As the country succumbed to hysteria, platitudes were exchanged. Just two weeks after pro-Trump protestors stormed the Capitol to protest the ceremonial confirmation of Joe Biden by Congress, Inauguration Day was marked by an intensely high-wire air of emotion and paranoia. The quiet and canned solemnity typical of news coverage of inauguration was replaced by a histrionic outpour of emotion from both liberal and conservative pundits alike. In an attempt to calm the turbulence of the moment, the incoming Biden administration emphasized a message of unity during the ceremony.

Despite a familiarly boring inauguration, a feeling of unresolved tension lingered over the stage and the largely empty expanse of onlookers in D.C. As I watched, a question persistently called out from the back of my mind: What work will be done to bridge the gap between opposing political beliefs in such a tense political environment? Who can blame the vast majority of people for not trusting a government unable to manage the economic and health crises before us?

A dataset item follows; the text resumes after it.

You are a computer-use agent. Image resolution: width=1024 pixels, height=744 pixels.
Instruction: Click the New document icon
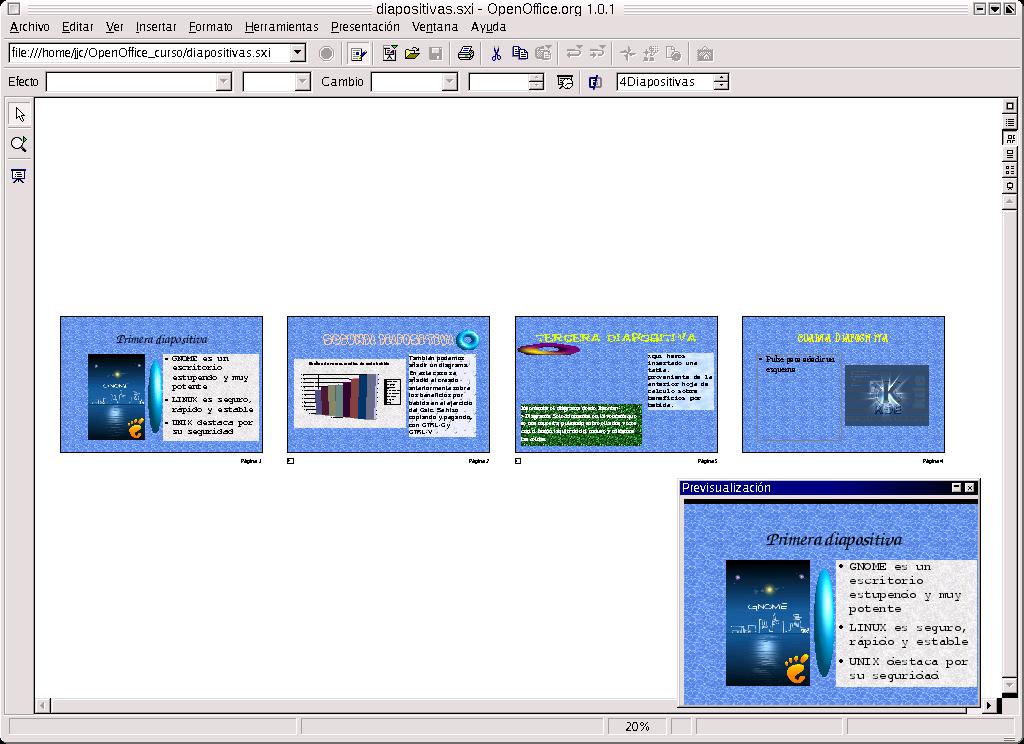390,53
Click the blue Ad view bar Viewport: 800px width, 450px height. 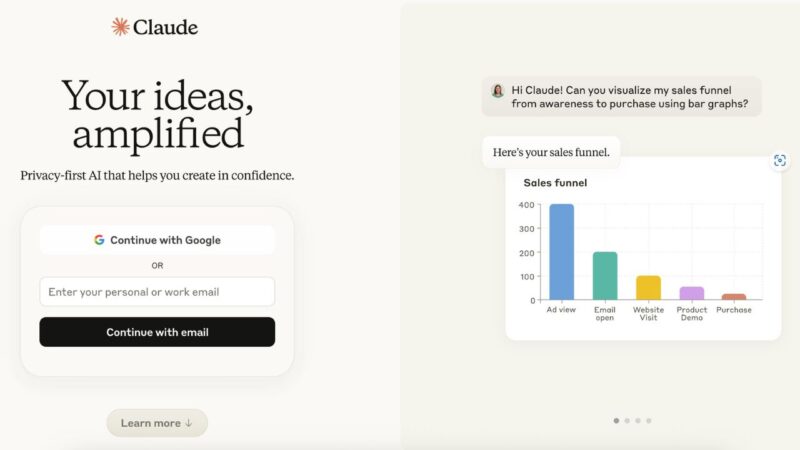(561, 252)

There is an understandable exhilaration at the exit of Donald Trump from the office of the president. The past four years have been psychologically tolling for even the least politically engaged citizen. I felt a bit of relief myself, knowing the news cycle would not be consumed by Trump’s daily foibles. Yet something disturbed me about the day’s celebrations. Did everyone forget about Biden’s career before that day, championing the credit card industry and the expansion of the carceral state?

It is difficult not to think back to a campaign promise from then-candidate Biden at a June 2019 fundraiser for wealthy donors: if elected president “nothing would fundamentally change”. The fantasy of the Biden presidency is not one of reckoning with our country’s legacy of racism, as NPR reporter Rachel Martin and many others have suggested– otherwise we would have not elected the author of the 1994 Crime Bill and the Attorney General overseeing the second most overcrowded prison system in the country. What the country wants is to not be reminded of the atrocities committed both internationally and domestically by the State. We have accepted the premise that nothing will fundamentally change, that we will be locked in a forever war to destabilize regions economically advantageous to us and that we would be lucky if we received even the bare minimum of aid in the midst of our economic crisis.

Outside the spectacle of unity stood a battalion of armed National Guards ready to prevent another round of violence from pro-Trump forces, a reminder of how fragile and false these promises of nationwide spiritual healing were. While America may have gotten rid of Trump, we have done nothing to resolve the underlying conditions that allowed for his ascent. If the media spectacle of Inauguration Day has proven anything, it is that we have seemingly given up on looking for an end to our immiseration; we just want a drop of ether to delude us on our way out.